• [GIVEN INSTRUCTION]: In the excerpt from the appellate opinion, which court's judgment is affirmed?

• [SELECTED EXTRACT]:

Based upon the evidence presented, we find the trial court did not err in finding a revocation of the will and in failing to find the creation of a trust.
Assignments of Error I and III are denied.
II Appellant claims the trial court erred in permitting cross-examination during the hearings. We disagree.
In the Haynes case at 104, footnote 1, the Supreme Court of Ohio held as follows:
We acknowledge that the Staff Note to Evid.R. 101(C)(7) indicates that a probate proceeding may become adversarial when a dispute over the admissibility of a will occurs and in that instance the Rules of Evidence should apply to the proceeding. Even if we were to hold the Rules of Evidence applicable in the present case, the prior out-of-court statements made by Phillip Ashley Haynes would be admissible as an admission by a party opponent, Evid.R. 801(D)(2).
Pursuant to Evid.R. 611(A), the trial court has the discretion to set the tone and the nature of the proceeding:
(B) Control by court. The court shall exercise reasonable control over the mode and order of interrogating witnesses and presenting evidence so as to (1) make the interrogation and presentation effective for the ascertainment of the truth, (2) avoid needless consumption of time, and (3) protect witnesses from harassment or undue embarrassment.
After an examination of the record, we find the cross-examination was in conformity with the "presentation effective for the ascertainment of the truth."
Assignment of Error II is denied.
The judgment of the Court of common Pleas of Muskingum County, Ohio, Probate Division is affirmed.
By Farmer, P.J., Gwin, J. and Wise, J. concur.
For the reasons stated in the Memorandum-Opinion on file, the judgment of the Court of Common Pleas of Muskingum County, Ohio, Probate Division is affirmed.

• [EXTRACTED ENTRIES]:
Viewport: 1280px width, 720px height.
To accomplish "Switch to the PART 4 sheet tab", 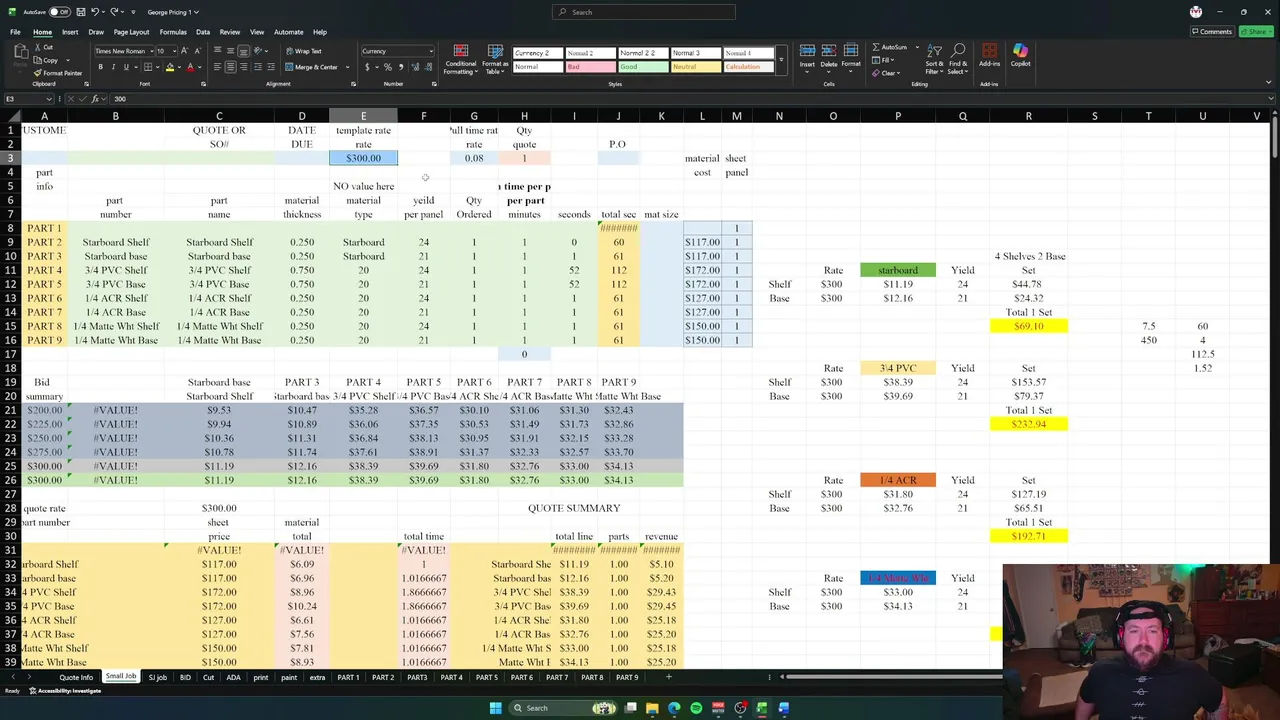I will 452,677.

==

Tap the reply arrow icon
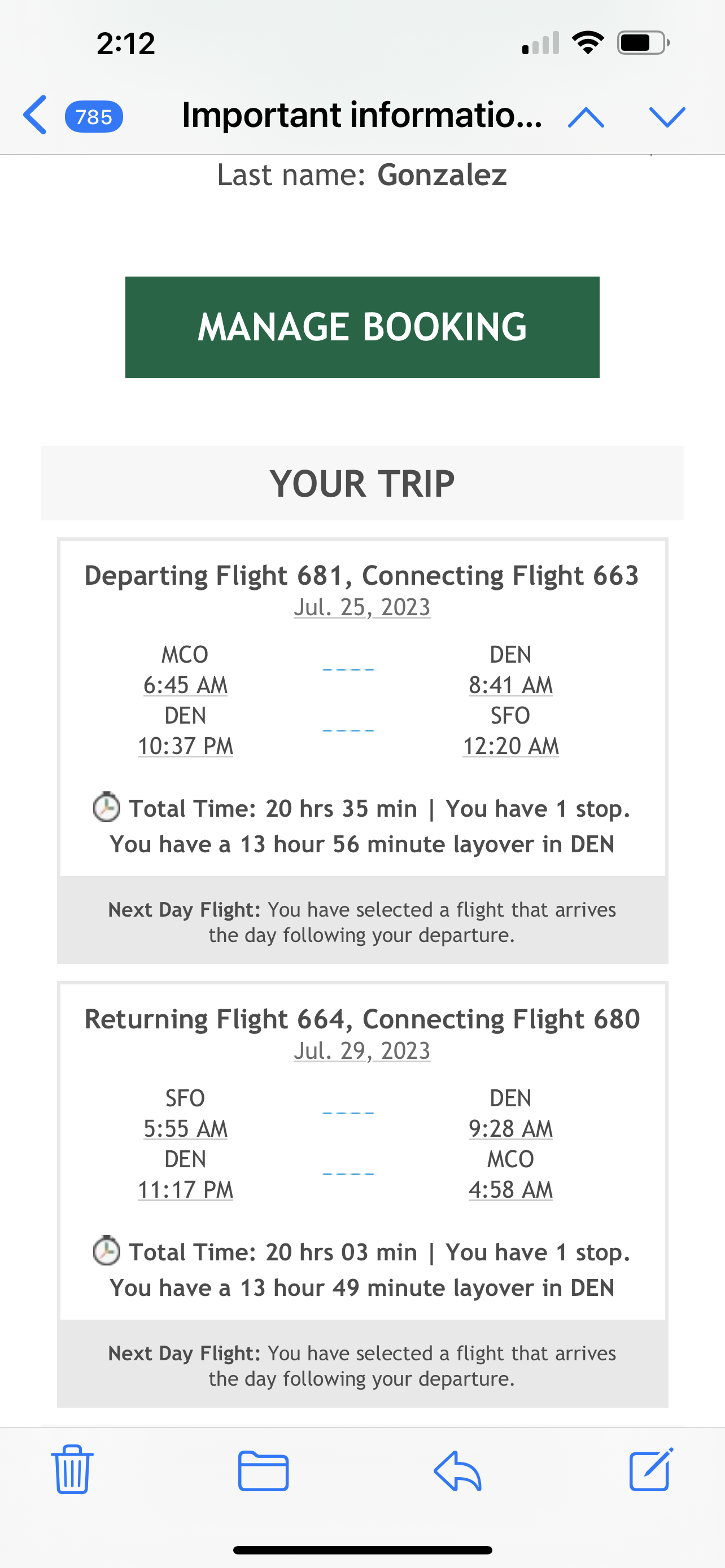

• [FULL OUTPUT]: The judgment of the Court of Common Pleas of Muskingum County, Ohio, Probate Division.